Exercise brief
How many lines of the data contain the string "mbglobalestategroup"? Write the number and nothing more.

Entries taken from a collection
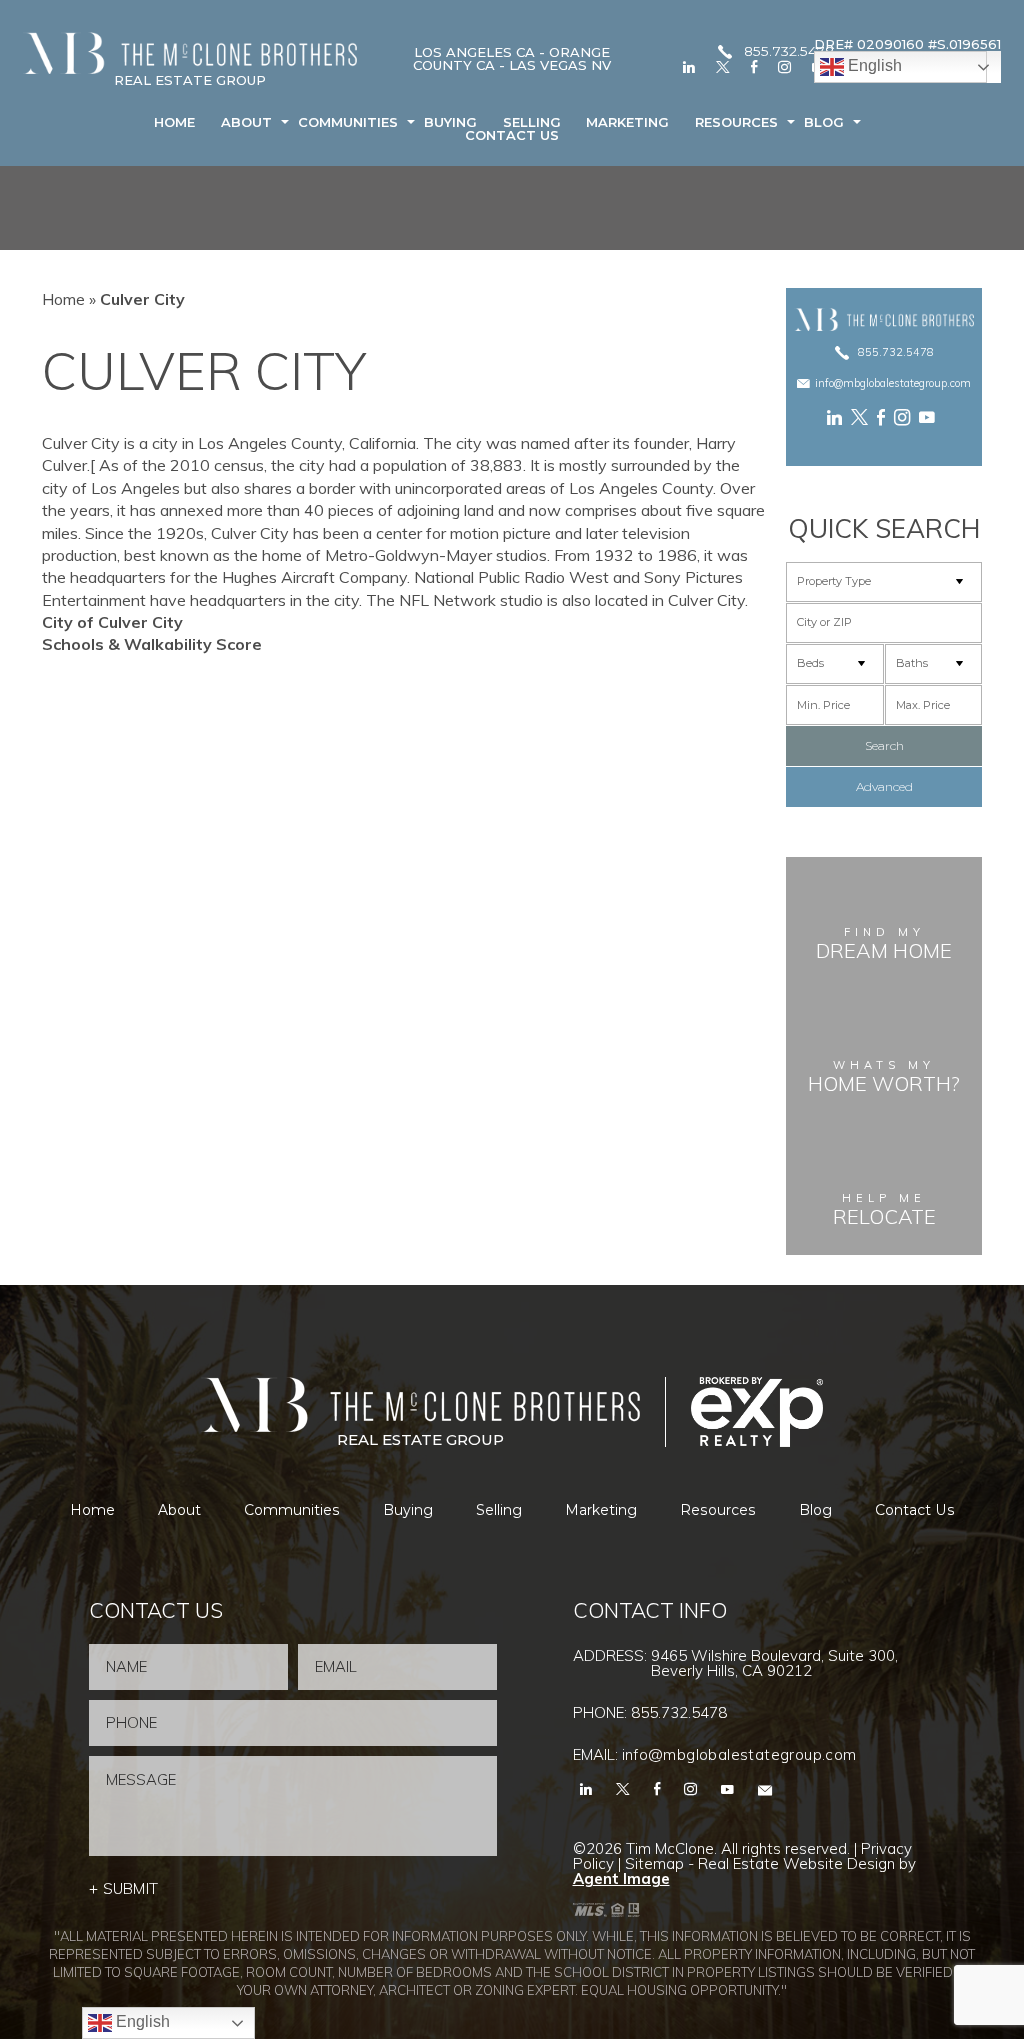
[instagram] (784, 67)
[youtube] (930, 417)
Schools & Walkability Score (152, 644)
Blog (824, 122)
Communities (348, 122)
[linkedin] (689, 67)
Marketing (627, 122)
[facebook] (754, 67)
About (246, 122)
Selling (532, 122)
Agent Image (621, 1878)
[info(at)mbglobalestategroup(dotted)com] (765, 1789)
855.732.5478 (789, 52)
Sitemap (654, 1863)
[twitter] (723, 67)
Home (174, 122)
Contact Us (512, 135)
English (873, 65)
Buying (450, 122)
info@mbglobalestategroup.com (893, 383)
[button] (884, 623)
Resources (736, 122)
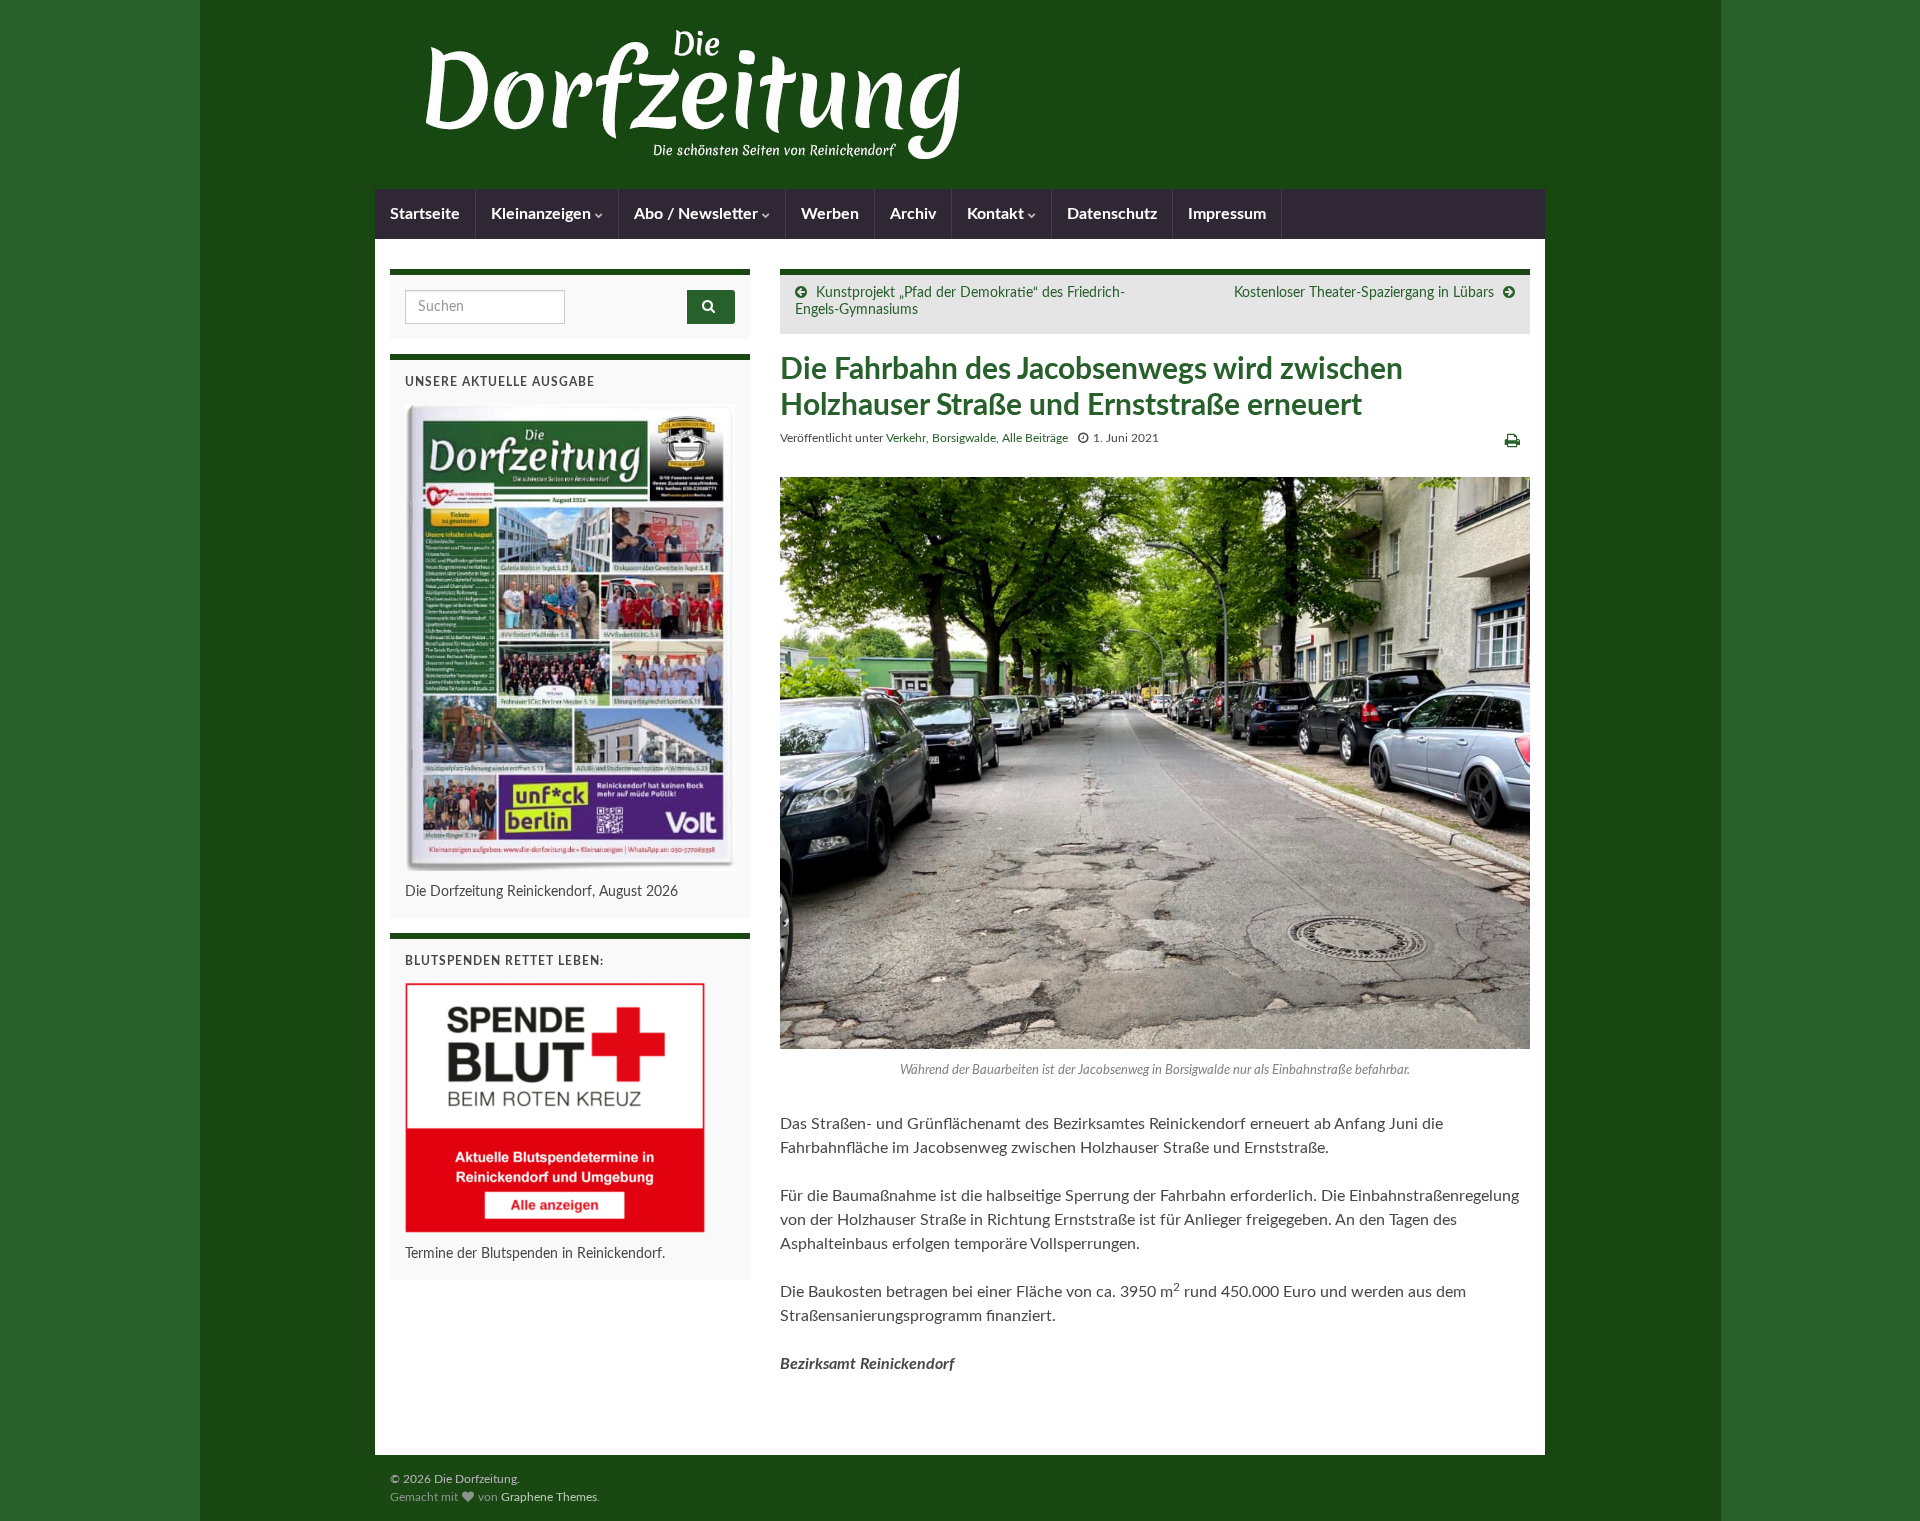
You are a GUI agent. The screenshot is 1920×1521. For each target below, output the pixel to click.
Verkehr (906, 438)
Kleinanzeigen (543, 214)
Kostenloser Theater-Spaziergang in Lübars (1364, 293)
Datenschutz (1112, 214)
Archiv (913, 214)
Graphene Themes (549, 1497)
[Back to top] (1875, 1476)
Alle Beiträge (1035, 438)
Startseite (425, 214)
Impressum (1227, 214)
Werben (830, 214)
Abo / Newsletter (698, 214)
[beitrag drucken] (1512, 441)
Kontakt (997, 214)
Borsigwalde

Written answer
2